Un sondaggio di scavo è sceso fino a 3,7 metri senza arrivare alla base del muro, alto oltre sei metri.
Le ricerche dell’Università “Cà Foscari” di Venezia, con l’utilizzo del georadar, stanno disegnando il sottosuolo della “piccola Pompei” alpina.
Le dimensioni sono notevoli: una chiesa con abside di 2.000 mq (la più antica dell’Ossola?) e un borgo fortificato di 7.500 mq.
Lì vicino sono in corso le opere di bonifica dell’area inquinata ex Enichem: la famosa “Rumianca” di Pieve Vergonte (prima armi chimiche e poi DDT). La bonifica potrebbe portare risorse per un riscatto della Storia: tanto male che porta un po’di bene?
Bambini
6. Andare a scuola in Africa
In queste settimane tutti i nostri ragazzi stanno tornando a scuola.
Viva la scuola! Non solo in Italia, anche in altre parti del mondo. Vi racconto una storia che, con molti altri, vede partecipe anche la mia famiglia.
La Tanzania è un paese dell’Africa centro-orientale nel quale ha prestato servizio come volontaria laica Maria Teresa Saglio (Ornavasso 1926 – Tosamaganga 2018).

☆ ☆ ☆ ☆ ☆ ☆ ☆

* **ESERCIZIO A**
Rispondi alle domande seguenti in base al testo di studio.
(i) Fino a quale profondità è sceso il sondaggio di scavo?
(ii) Quale università sta conducendo le ricerche con il georadar?
(iii) In quale paese ha prestato servizio come volontaria laica Maria Teresa Saglio?
* **ESERCIZIO B**
Ripeti, per favore, il passo del testo di studio che va da "Viva la scuola!" fino a "la mia famiglia." compreso.
* **ESERCIZIO C**
Riprendi il testo di studio, quello sugli scavi nell'Ossola e sulla scuola in Africa, e proseguilo dopo la sua ultima frase.

☆ ☆ ☆ ☆ ☆ ☆ ☆

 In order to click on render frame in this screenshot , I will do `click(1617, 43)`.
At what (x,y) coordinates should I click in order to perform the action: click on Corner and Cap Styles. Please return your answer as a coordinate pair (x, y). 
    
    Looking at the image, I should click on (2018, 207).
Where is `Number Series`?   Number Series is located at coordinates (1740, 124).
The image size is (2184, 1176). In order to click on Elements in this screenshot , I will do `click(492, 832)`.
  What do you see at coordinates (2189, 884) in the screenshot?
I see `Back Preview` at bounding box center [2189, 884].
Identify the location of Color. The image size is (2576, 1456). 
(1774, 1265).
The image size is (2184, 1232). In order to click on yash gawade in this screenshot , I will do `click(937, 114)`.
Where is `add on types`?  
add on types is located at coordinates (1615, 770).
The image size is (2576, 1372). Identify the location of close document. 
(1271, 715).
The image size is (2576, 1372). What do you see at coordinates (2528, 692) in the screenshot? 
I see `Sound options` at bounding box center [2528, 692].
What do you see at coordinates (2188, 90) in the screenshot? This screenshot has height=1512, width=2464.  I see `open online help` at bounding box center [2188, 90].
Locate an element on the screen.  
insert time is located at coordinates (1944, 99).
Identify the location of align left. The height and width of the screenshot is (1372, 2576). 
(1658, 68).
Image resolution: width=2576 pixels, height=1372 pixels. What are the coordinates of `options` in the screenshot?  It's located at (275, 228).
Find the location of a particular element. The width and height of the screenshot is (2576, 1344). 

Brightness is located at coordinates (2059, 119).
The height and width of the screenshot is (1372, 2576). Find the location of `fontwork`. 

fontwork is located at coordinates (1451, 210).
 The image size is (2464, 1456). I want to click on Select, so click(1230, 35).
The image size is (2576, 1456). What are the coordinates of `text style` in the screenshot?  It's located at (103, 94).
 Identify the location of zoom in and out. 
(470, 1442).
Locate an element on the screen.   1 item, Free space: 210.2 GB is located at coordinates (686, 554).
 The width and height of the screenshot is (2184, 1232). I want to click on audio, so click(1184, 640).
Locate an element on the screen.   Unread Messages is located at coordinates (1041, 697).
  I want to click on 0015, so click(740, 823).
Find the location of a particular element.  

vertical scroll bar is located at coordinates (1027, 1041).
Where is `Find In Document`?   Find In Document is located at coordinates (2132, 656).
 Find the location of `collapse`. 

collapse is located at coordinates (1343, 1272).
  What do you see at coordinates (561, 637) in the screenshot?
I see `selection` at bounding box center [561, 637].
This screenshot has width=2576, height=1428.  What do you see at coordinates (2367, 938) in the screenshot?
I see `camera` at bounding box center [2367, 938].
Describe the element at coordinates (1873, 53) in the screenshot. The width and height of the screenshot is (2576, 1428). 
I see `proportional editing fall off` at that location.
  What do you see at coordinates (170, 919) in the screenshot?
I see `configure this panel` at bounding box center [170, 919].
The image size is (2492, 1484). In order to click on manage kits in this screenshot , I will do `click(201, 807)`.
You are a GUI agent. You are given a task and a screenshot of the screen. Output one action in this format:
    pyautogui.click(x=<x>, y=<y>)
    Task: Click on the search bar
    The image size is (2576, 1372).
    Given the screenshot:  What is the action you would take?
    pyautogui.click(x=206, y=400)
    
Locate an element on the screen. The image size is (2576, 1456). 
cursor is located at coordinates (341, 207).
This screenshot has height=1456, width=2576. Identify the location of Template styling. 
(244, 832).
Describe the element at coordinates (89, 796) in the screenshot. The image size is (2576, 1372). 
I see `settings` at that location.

☆ ☆ ☆ ☆ ☆ ☆ ☆

* **RISPOSTA A**
(i) 3,7 metri.
(ii) L'Università "Cà Foscari" di Venezia.
(iii) In Tanzania.

* **RISPOSTA B**
Viva la scuola! Non solo in Italia, anche in altre parti del mondo. Vi racconto una storia che, con molti altri, vede partecipe anche la mia famiglia.

* **RISPOSTA C**
La Tanzania occupa il 159° posto per indice di sviluppo umano (su 189 paesi nel mondo). In Tanzania c’è un medico ogni 33.000 persone (come ci fossero cinque medici in tutto il VCO); il tasso di mortalità materna e infantile è molto alto; circa il 60% della popolazione vive in stato di povertà; il 22% di abitanti è analfabeta; mancano scuole e personale scolastico; l’età media della popolazione è di 18 anni.
In Africa centrale e occidentale un bambino su cinque in età scolare non è mai entrato in un’aula scolastica.
Maria Teresa Saglio, la “Teresa di Tosa”, ha passato 48 anni della sua vita con l’Africa (Uganda, Kenya e Tanzania) come infermiera pediatrica.
Negli ultimi vent’anni della sua vita si è occupata di garantire l’istruzione primaria ai bambini poveri. La scuola come diritto alla vita.
In questi giorni nel distretto di Iringa, un altipiano a duemila metri nella savana, è iniziata la distribuzione del materiale scolastico fornito dal gruppo di appoggio Cuamm “Mama Teresa con l’Africa” di Ornavasso che, dopo la sua scomparsa, lavora per continuare il suo impegno umanitario.
Di cosa ha bisogno ogni bambino? Matite (2), penne (2), quaderni (6), gomma (1), temperino (1), righello (1), sapone (1) [per una spesa individuale di circa € 5]; una uniforme composta da pantaloni/gonna e camicia per una spesa individuale di circa € 5.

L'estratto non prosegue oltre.